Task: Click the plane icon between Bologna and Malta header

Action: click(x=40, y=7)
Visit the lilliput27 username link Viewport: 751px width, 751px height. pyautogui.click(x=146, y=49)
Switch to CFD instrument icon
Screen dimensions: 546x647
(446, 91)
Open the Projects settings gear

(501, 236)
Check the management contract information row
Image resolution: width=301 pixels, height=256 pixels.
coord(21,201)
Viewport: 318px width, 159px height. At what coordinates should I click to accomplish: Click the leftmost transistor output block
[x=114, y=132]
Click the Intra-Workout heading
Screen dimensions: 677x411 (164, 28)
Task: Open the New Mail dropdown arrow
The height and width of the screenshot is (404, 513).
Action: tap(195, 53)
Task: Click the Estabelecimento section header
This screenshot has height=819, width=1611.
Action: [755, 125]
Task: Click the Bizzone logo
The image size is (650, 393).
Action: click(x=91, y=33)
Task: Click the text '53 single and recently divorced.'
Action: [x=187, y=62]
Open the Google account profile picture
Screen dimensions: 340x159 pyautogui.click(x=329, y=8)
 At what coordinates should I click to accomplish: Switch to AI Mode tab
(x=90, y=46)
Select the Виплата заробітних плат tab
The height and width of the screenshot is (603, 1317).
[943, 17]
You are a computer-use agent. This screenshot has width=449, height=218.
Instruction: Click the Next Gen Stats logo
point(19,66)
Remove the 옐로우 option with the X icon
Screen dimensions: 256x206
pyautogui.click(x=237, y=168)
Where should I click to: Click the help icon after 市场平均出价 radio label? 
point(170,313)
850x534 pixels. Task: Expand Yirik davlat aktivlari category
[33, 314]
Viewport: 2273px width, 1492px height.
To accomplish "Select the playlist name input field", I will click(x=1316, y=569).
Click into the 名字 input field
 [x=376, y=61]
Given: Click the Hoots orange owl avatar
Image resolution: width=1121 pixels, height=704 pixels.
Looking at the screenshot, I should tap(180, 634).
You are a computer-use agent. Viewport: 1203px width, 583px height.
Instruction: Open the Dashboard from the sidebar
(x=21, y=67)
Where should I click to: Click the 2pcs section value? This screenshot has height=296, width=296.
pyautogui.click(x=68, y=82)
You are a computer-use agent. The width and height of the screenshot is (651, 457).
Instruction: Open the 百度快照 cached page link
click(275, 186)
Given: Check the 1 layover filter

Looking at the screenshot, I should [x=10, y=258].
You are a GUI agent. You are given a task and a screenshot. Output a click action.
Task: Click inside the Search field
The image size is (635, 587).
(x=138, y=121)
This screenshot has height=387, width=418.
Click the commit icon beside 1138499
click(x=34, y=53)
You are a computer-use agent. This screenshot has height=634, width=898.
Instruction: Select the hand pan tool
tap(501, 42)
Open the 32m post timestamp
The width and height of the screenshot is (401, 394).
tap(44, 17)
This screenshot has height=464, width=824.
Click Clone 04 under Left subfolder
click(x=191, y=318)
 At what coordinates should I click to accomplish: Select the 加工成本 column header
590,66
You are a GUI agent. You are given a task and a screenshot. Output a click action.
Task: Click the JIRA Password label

------------

#### Task details:
Give the material above again, word for word.

#### Answer space:
Task: Click the plane icon between Bologna and Malta header

Action: click(x=40, y=7)
Visit the lilliput27 username link Viewport: 751px width, 751px height. pyautogui.click(x=146, y=49)
Switch to CFD instrument icon
Screen dimensions: 546x647
(446, 91)
Open the Projects settings gear

(501, 236)
Check the management contract information row
Image resolution: width=301 pixels, height=256 pixels.
coord(21,201)
Viewport: 318px width, 159px height. At what coordinates should I click to accomplish: Click the leftmost transistor output block
[x=114, y=132]
Click the Intra-Workout heading
Screen dimensions: 677x411 (164, 28)
Task: Open the New Mail dropdown arrow
The height and width of the screenshot is (404, 513).
Action: tap(195, 53)
Task: Click the Estabelecimento section header
This screenshot has height=819, width=1611.
Action: [755, 125]
Task: Click the Bizzone logo
The image size is (650, 393).
Action: click(x=91, y=33)
Task: Click the text '53 single and recently divorced.'
Action: [x=187, y=62]
Open the Google account profile picture
Screen dimensions: 340x159 pyautogui.click(x=329, y=8)
 At what coordinates should I click to accomplish: Switch to AI Mode tab
(x=90, y=46)
Select the Виплата заробітних плат tab
The height and width of the screenshot is (603, 1317).
[943, 17]
You are a computer-use agent. This screenshot has width=449, height=218.
Instruction: Click the Next Gen Stats logo
point(19,66)
Remove the 옐로우 option with the X icon
Screen dimensions: 256x206
pyautogui.click(x=237, y=168)
Where should I click to: Click the help icon after 市场平均出价 radio label? 
point(170,313)
850x534 pixels. Task: Expand Yirik davlat aktivlari category
[33, 314]
Viewport: 2273px width, 1492px height.
To accomplish "Select the playlist name input field", I will click(x=1316, y=569).
Click into the 名字 input field
 [x=376, y=61]
Given: Click the Hoots orange owl avatar
Image resolution: width=1121 pixels, height=704 pixels.
Looking at the screenshot, I should tap(180, 634).
You are a computer-use agent. Viewport: 1203px width, 583px height.
Instruction: Open the Dashboard from the sidebar
(x=21, y=67)
Where should I click to: Click the 2pcs section value? This screenshot has height=296, width=296.
pyautogui.click(x=68, y=82)
You are a computer-use agent. The width and height of the screenshot is (651, 457).
Instruction: Open the 百度快照 cached page link
click(275, 186)
Given: Check the 1 layover filter

Looking at the screenshot, I should [x=10, y=258].
You are a GUI agent. You are given a task and a screenshot. Output a click action.
Task: Click inside the Search field
The image size is (635, 587).
(x=138, y=121)
This screenshot has height=387, width=418.
Click the commit icon beside 1138499
click(x=34, y=53)
You are a computer-use agent. This screenshot has height=634, width=898.
Instruction: Select the hand pan tool
tap(501, 42)
Open the 32m post timestamp
The width and height of the screenshot is (401, 394).
tap(44, 17)
This screenshot has height=464, width=824.
Click Clone 04 under Left subfolder
click(x=191, y=318)
 At what coordinates should I click to accomplish: Select the 加工成本 column header
590,66
You are a GUI agent. You are given a task and a screenshot. Output a click action.
Task: Click the JIRA Password label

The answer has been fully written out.